(AIM OF THE TASK): Lines from the one containing "Screen dimensions: 1368x655" through the last line of the data are to be returned exactly, both ends included, minus any pictures.

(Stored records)
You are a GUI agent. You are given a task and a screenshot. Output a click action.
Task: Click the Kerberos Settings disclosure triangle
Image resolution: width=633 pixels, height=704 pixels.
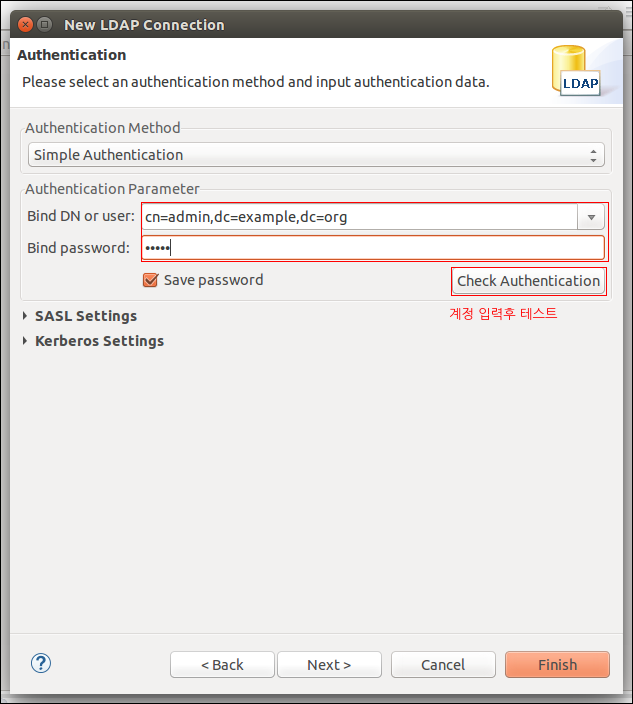(25, 341)
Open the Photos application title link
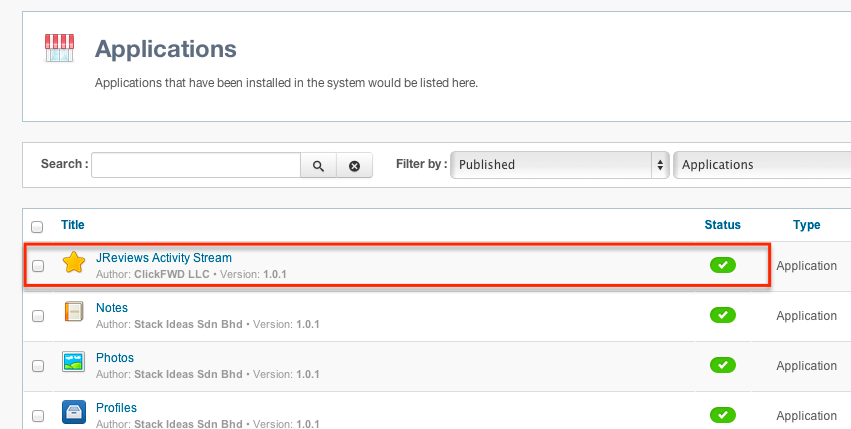The image size is (851, 429). [x=115, y=358]
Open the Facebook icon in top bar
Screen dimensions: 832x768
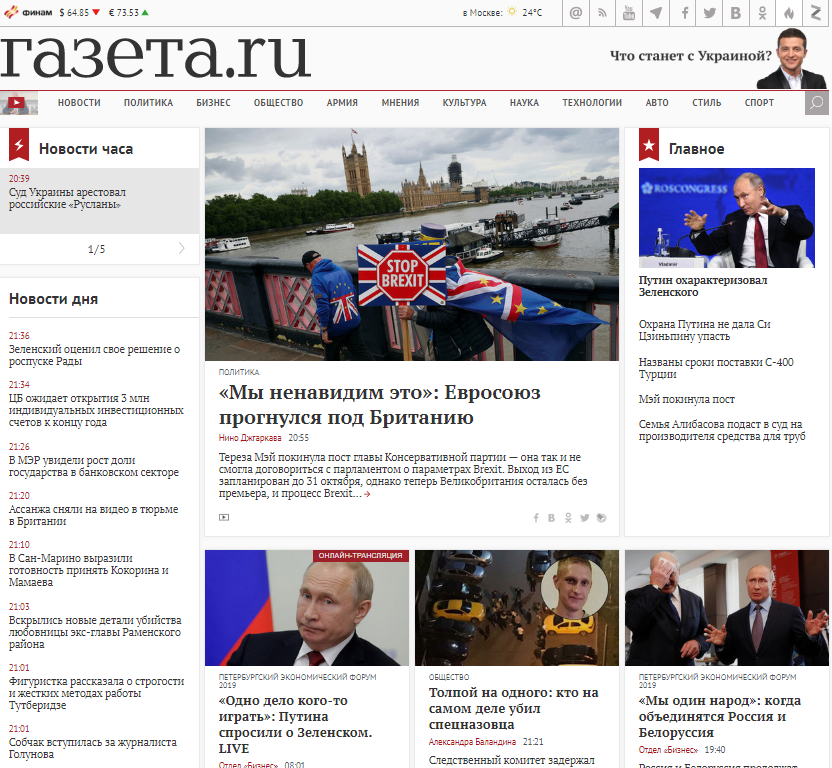click(685, 13)

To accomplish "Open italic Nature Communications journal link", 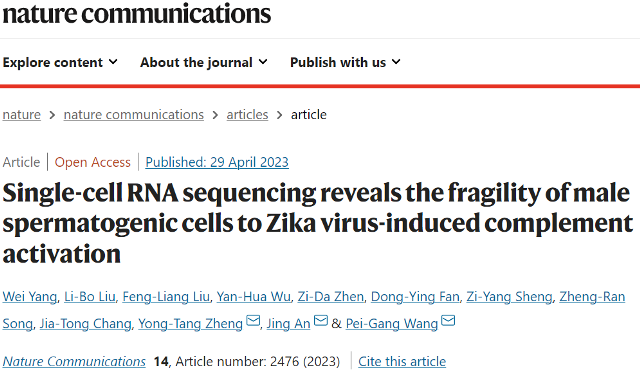I will pos(74,362).
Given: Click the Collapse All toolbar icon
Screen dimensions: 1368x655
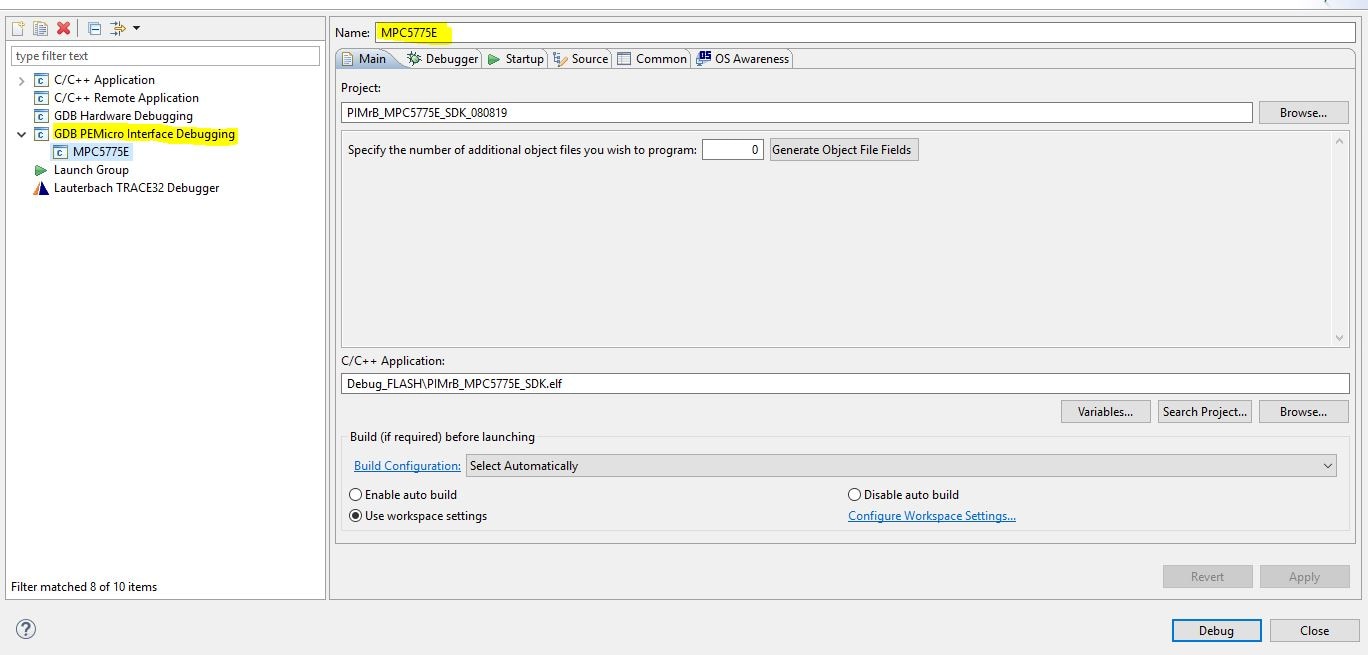Looking at the screenshot, I should point(94,29).

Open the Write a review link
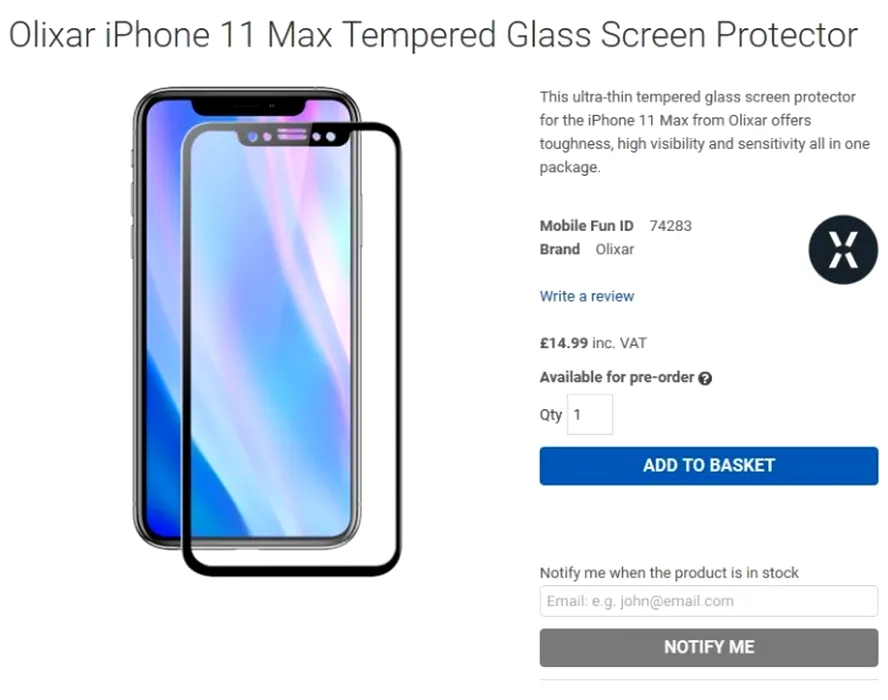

(RESULT BELOW):
Screen dimensions: 1368x655
Looking at the screenshot, I should point(94,29).

Open the Write a review link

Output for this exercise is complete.